Report: Ebola Could Reach UK by the End of the Month

Report: Ebola Could Reach UK by the End of the Month

Scientists using data models to map the spread of the deadly Ebola virus claim there is a good chance the outbreak will spread to the United Kingdom and France by the end of the month, but reducing air traffic in and out of North-West Europe by just a fifth would slash the chances of it reaching the UK to fifteen percent.

The disease, which is presently undergoing the largest outbreak on record remains largely confined to the African West-Coast and has killed nearly 3,500 through haemorrhagic fever. A small number of cases have been treated outside of West Africa as foreign nationals have been returned home for medical care, including France, the United Kingdom, Spain, and now the United States.

Despite the small numbers of cases reported outside of the core of Guinea, Liberia and Sierra Leone the potential for the highly contagious virus to spread organically has been studied and probabilities have been assigned by the Laboratory for the Modelling of Biological and Socio-Technical Systems at Northeastern University in Boston, reports The Independent.

Using airline traffic data, the laboratory now believes there is a 75 percent chance France will see it spreading within the next month, and Britain is close behind on 50 percent.

France has among the highest chances of any Western country to become infected because many of those countries already hardest hit are Francophone nations, and air traffic between the nations is rapid. Britain also has long standing ties with Sierra Leone, a nation it effectively founded as a home for freed slaves in 1787.

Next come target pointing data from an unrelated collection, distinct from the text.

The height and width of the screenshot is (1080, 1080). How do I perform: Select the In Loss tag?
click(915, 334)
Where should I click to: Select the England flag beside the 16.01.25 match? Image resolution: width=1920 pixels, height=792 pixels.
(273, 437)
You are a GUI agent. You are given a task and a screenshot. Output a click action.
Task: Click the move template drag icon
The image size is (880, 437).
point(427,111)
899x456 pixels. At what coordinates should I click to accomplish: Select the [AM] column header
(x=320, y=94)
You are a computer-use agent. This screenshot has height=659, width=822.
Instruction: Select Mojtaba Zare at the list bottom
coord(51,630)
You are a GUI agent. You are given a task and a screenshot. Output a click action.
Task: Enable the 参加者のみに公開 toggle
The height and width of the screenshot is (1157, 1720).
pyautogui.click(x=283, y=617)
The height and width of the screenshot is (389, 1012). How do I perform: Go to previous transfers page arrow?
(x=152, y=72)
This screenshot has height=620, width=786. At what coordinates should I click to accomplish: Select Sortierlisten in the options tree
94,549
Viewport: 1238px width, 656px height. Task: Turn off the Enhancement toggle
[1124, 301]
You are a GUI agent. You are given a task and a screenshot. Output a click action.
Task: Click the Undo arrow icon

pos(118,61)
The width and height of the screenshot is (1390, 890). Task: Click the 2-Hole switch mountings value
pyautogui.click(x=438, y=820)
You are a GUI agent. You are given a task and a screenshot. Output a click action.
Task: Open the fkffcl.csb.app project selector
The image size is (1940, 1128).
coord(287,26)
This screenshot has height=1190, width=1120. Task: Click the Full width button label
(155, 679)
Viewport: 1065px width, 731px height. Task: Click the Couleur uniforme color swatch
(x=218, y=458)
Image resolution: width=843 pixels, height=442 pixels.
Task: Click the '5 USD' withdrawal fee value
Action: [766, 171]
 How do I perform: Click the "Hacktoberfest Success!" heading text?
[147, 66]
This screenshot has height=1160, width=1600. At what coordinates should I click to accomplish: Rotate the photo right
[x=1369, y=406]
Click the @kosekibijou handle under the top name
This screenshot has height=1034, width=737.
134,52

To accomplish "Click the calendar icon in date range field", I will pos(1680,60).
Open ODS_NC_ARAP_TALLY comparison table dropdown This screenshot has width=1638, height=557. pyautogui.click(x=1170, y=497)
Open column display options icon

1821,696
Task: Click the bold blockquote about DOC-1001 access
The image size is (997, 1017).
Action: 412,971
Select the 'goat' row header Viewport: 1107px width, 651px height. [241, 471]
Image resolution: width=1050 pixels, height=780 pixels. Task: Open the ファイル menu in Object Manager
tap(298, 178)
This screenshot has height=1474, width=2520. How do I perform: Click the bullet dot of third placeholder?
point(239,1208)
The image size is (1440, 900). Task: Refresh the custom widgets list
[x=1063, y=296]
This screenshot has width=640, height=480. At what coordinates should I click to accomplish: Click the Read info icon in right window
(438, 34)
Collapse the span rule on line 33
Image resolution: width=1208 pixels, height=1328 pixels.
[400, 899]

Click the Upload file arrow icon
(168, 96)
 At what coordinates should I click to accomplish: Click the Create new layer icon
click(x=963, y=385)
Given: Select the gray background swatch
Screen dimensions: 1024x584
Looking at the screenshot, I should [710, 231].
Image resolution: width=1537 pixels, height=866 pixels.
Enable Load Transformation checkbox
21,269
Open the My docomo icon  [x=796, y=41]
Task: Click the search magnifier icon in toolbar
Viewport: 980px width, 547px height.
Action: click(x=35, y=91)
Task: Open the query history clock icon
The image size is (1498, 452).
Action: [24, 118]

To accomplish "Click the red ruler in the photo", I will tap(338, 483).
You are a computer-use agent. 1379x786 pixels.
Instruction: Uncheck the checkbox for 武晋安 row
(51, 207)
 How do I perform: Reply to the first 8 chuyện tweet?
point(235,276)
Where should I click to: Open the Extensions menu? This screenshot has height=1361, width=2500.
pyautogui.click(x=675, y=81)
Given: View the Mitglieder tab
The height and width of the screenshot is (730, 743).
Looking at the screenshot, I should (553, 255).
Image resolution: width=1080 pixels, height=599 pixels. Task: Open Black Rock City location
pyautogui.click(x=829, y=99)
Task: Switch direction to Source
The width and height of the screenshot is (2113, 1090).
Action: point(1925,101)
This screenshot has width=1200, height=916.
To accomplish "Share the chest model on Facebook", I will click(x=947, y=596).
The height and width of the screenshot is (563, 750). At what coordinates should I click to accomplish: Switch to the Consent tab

Because the United Kingdom has some of the world’s busiest airports and is a regular destination for African travellers its risk rating is significantly higher than more insular nations such as Switzerland, which only stands at 14 percent.

Despite the spread of the disease, air traffic remains very nearly at full capacity, as it was before the outbreak. The report suggests that a twenty percent reduction in air travel would slash Britain’s chance of an outbreak to just fifteen percent, a cut of over two thirds.